**EXERCISE BRIEF**.
Look below. Copy each line that has "will" in it.

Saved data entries
++++++++

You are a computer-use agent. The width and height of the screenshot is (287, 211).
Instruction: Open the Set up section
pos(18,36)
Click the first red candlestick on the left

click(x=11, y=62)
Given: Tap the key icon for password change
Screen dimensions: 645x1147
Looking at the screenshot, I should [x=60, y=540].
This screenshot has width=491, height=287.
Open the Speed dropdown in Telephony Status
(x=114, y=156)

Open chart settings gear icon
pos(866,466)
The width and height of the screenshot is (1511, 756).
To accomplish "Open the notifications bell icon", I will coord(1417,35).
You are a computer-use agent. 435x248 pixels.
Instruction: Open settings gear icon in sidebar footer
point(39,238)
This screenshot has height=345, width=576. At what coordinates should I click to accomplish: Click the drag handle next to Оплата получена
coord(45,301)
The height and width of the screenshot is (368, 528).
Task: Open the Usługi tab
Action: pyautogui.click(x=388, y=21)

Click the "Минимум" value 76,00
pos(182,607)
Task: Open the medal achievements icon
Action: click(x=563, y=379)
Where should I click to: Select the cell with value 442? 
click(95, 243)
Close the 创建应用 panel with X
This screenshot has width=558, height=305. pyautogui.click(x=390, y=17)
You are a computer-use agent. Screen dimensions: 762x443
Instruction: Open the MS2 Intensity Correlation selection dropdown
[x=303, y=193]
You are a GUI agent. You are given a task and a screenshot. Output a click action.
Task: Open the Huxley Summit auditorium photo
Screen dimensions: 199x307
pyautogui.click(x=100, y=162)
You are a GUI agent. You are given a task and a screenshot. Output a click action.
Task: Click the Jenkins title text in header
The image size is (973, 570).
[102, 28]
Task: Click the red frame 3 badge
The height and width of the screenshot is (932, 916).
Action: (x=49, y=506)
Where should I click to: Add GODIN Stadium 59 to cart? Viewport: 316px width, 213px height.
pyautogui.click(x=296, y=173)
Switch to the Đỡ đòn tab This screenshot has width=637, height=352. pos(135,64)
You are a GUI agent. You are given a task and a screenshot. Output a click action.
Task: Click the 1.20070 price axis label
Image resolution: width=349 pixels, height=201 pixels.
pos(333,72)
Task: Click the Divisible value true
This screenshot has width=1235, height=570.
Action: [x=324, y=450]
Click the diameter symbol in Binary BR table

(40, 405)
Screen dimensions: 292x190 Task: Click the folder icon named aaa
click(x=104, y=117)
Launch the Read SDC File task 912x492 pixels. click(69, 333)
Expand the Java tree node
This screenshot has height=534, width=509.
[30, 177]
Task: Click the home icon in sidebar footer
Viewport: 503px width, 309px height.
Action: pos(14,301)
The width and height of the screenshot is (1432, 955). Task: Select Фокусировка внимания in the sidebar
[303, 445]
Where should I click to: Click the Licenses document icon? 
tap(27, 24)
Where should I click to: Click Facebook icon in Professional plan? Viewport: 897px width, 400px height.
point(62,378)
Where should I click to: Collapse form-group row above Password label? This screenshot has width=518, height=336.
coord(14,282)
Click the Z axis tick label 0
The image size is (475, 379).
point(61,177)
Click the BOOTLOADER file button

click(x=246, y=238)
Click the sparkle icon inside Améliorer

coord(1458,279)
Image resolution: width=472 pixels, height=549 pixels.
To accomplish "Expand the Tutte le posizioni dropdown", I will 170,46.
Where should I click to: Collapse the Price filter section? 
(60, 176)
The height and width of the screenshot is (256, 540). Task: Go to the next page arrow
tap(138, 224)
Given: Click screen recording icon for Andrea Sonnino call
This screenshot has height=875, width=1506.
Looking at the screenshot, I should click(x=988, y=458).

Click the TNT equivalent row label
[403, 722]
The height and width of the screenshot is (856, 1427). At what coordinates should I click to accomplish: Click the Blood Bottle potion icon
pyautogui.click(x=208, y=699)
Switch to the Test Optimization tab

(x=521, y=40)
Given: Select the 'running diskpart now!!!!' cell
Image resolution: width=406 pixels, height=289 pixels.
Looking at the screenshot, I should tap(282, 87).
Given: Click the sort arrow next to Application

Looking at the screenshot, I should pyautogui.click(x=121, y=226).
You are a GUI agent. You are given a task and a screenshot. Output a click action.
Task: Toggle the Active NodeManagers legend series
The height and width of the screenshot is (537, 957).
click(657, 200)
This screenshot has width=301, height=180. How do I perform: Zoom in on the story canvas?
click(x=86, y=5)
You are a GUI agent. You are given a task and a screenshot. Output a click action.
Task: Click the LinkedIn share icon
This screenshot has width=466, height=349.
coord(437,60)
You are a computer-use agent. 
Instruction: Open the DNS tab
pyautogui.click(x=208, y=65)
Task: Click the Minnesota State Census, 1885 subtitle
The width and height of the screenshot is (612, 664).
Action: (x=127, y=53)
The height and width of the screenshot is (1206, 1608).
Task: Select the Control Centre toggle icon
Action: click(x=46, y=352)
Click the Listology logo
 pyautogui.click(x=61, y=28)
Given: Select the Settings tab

++++++++

**SOLUTION**.
To accomplish "Open the notifications bell icon", I will coord(1417,35).
To accomplish "Expand the Tutte le posizioni dropdown", I will 170,46.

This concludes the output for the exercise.